Indeed, darknet drug dealers, for example, have been known to us stealth packaging to conceal banned substances to be passed through the postal system without detection by custom officials. It is for this reason that the police have identified national postal systems as probable value chain points to be used in criminal identification.
Take the example of the 2012 case of a Silk Road drug dealer whose girlfriend’s activities were picked up by law enforcement agents through post office surveillance. It turned out that the interception of heroin packages and the individual’s license plate number is what led to the successful identification.
Use of Undercover Law Enforcement Agents
While anonymity tools have been of great blessing to darknet users, vendors and buyers within dark web platforms are limited as far as the identification of transactional interlocutors is concerned.
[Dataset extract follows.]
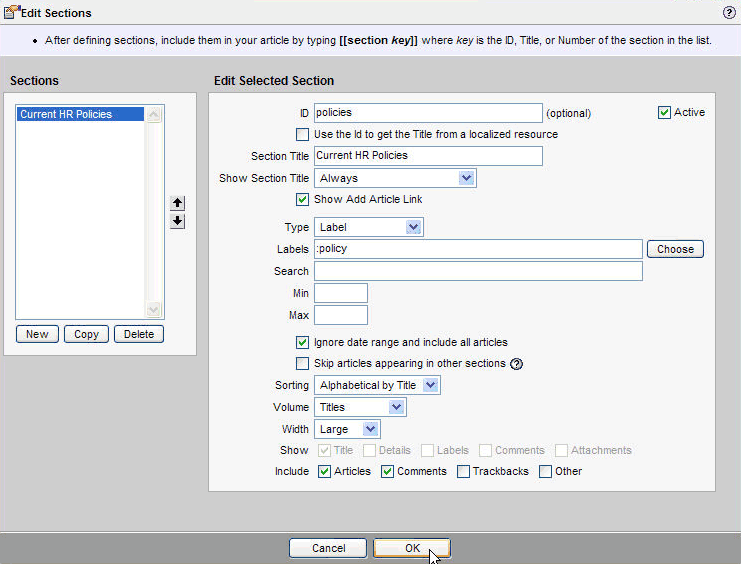Check the Trackbacks include option
This screenshot has height=564, width=741.
tap(463, 471)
Law enforcement agents have succeeded in exploiting this problem to pose as sellers and buyers of illicit goods and services with the sole intention of destroying entire dark web marketplaces. Importantly, such operations usually end up in the arrest of buyers, sellers and administrators associated with these underground sites.
Sometime in the year 2017, Dutch authorities used an underground operation to take control of the now-defunct Hansa market – leading to the platform’s eventual shut down and the apprehension of two of its operators in Germany.
Further, it was reported that the underground operation saw law enforcement agencies in the Netherlands and Australia make keynote arrests of Hansa users within the separate jurisdictions.
Digging through Data
Almost all law enforcement operations lead to arrests that present investigators with a plethora of data to help in unmasking the full scale of suspected illicit darknet operations. When a darknet vendor is arrested or a dark web marketplace shut down, authorities have always used the resultant data to nab other darknet users.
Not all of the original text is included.